Nolan ruled that out, but undid the button on his coat anyway.

He went around to the side door he’d seen Werner and Charlie go in through, and found it unlocked. He opened it and went in.

The huge room was poorly lit, one small hanging bulb over a work area at the left providing what light there was. Charlie was sitting in a folding chair over to the right, wearing an overcoat that was buttoned to the throat; in back of him was a jukebox with its wire guts hanging out. Werner stood next to him but slightly to the rear, dressed in a dark suit and dark tie.

Charlie said, “How are you, Nolan?”

Nolan shut the door, but not letting its latch click, and
stood nearby. He didn’t like the feel of this. He kept the hand that was gripping the briefcase handle against the door behind him, to shove it open if necessary, and with his other hand got out his .38. “I’m fine,” Nolan said, “thanks. Now how about you stand up and open the coat. Slow.”

Charlie laughed and spread his hands. “When are you going to learn to trust people, Nolan? When?”

“Do it.”

Charlie shrugged and stood, unbuttoned the coat, and revealed a dark suit and tie identical to Werner’s.

“Conservative today, aren’t we?” Nolan said.

“Business transactions,” Werner said, joining the conversation for the first time, “should be entered into seriously.”

Nolan didn’t really know what that was supposed to mean, but he let it pass.

Charlie said, “You did well today, Nolan. Radio said a few hours ago you took in close to eight hundred thousand. Something of a record for around here.”

Werner said, “We thought maybe you’d forget your deal with Charlie and just settle down with your share of the take.”

“No,” Nolan said, motioning to Charlie that he could sit down again if he wanted, “it’s time Charlie and me got our differences out of the way.”

“Look, Nolan,” Werner said, “neither one of us has a gun. You can search us if you like. Why don’t you put that away?”

Nolan thought it over, said, “All right,” and stuck the .38 back in his belt. He walked over to Charlie, dropped the briefcase at his feet.

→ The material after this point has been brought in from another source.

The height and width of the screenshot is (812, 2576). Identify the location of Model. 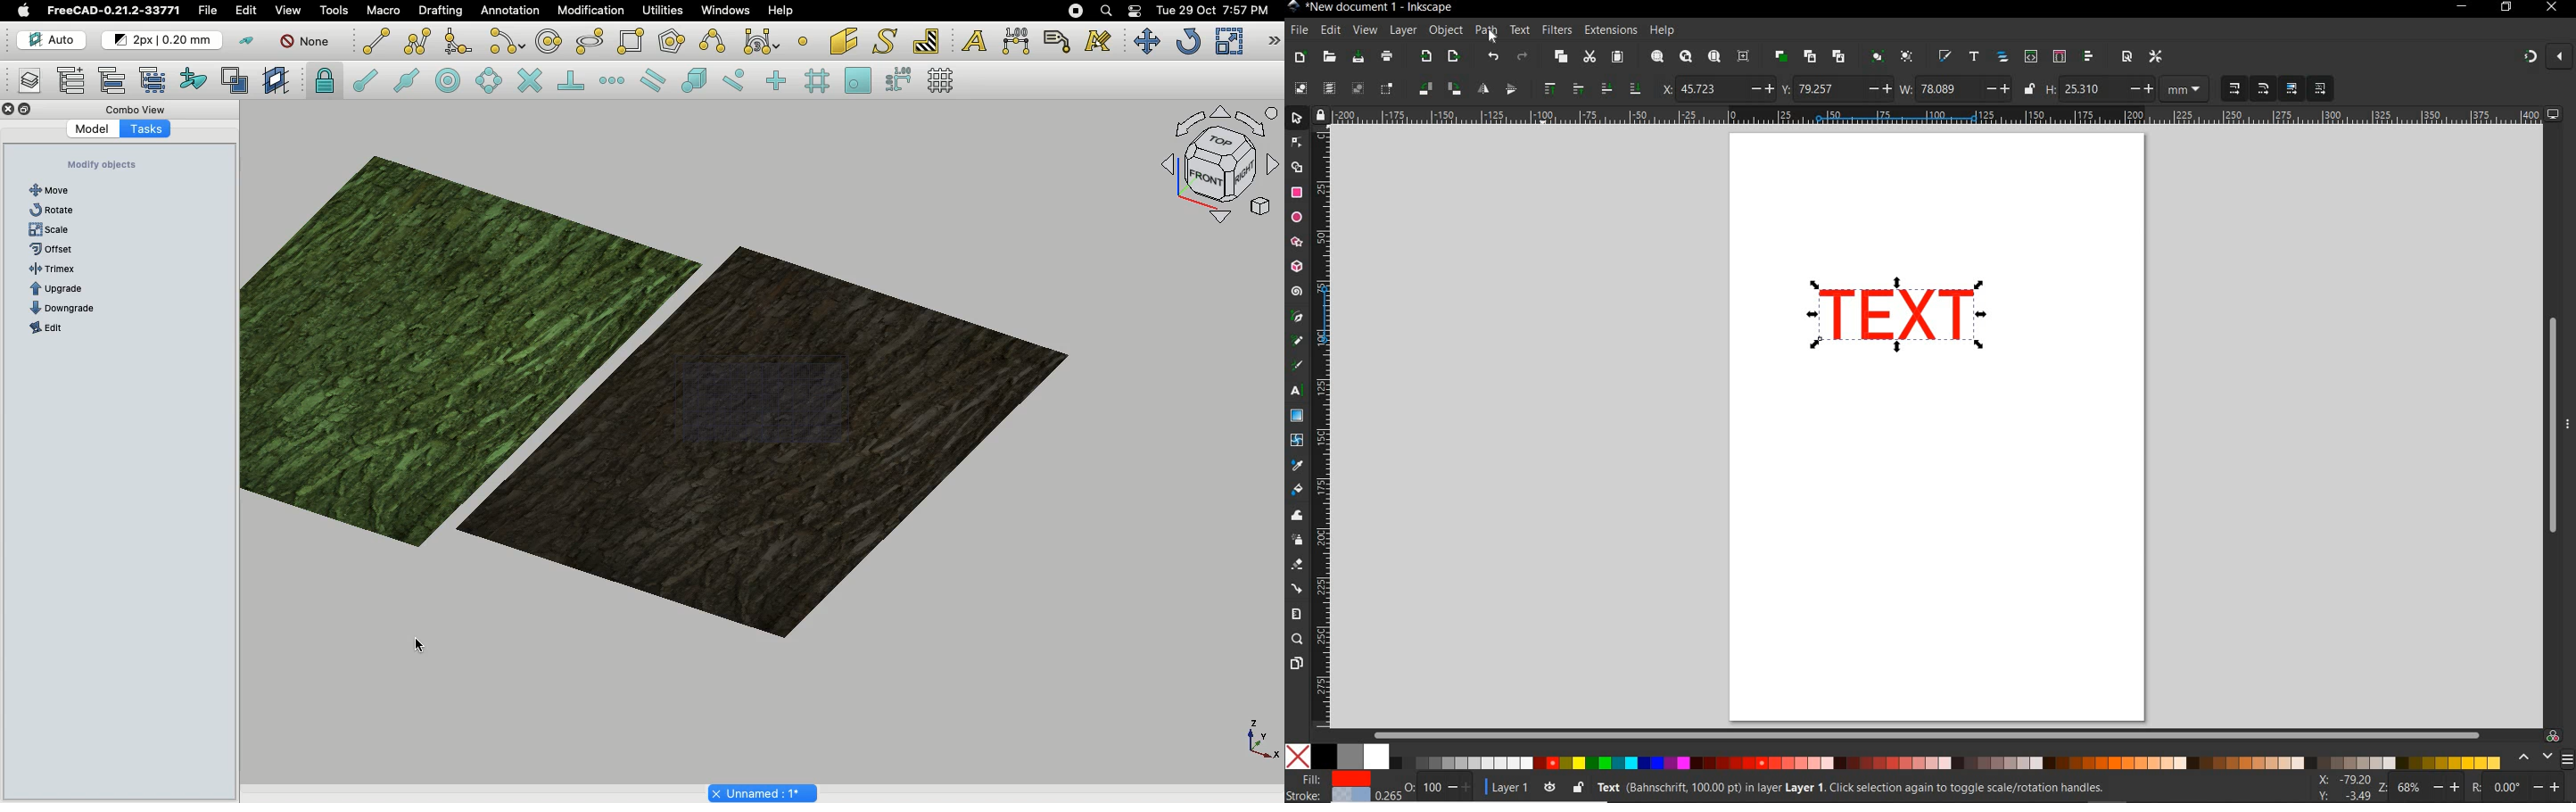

Charlie picked it up off the floor, set it on his lap and snapped it open. It was crammed with packets of money, each with a red band reading 500.

“Want me to wait while you count it?” Nolan asked.

Charlie said, “I trust you.”

Nolan said, “That’s it, then.”

“Don’t rush off.”

“You can count me out for coffee and bagels.”

“Still bitter, Nolan?”

“No. Just keep in mind that if you cross me and let the Earl Webb name leak, I’ll be back for you. And I won’t be after the hundred thousand.”

“Such strong talk for a man who just paid another to leave him alone.”

“I’ll be going.” Nolan began edging his way backward, toward the door.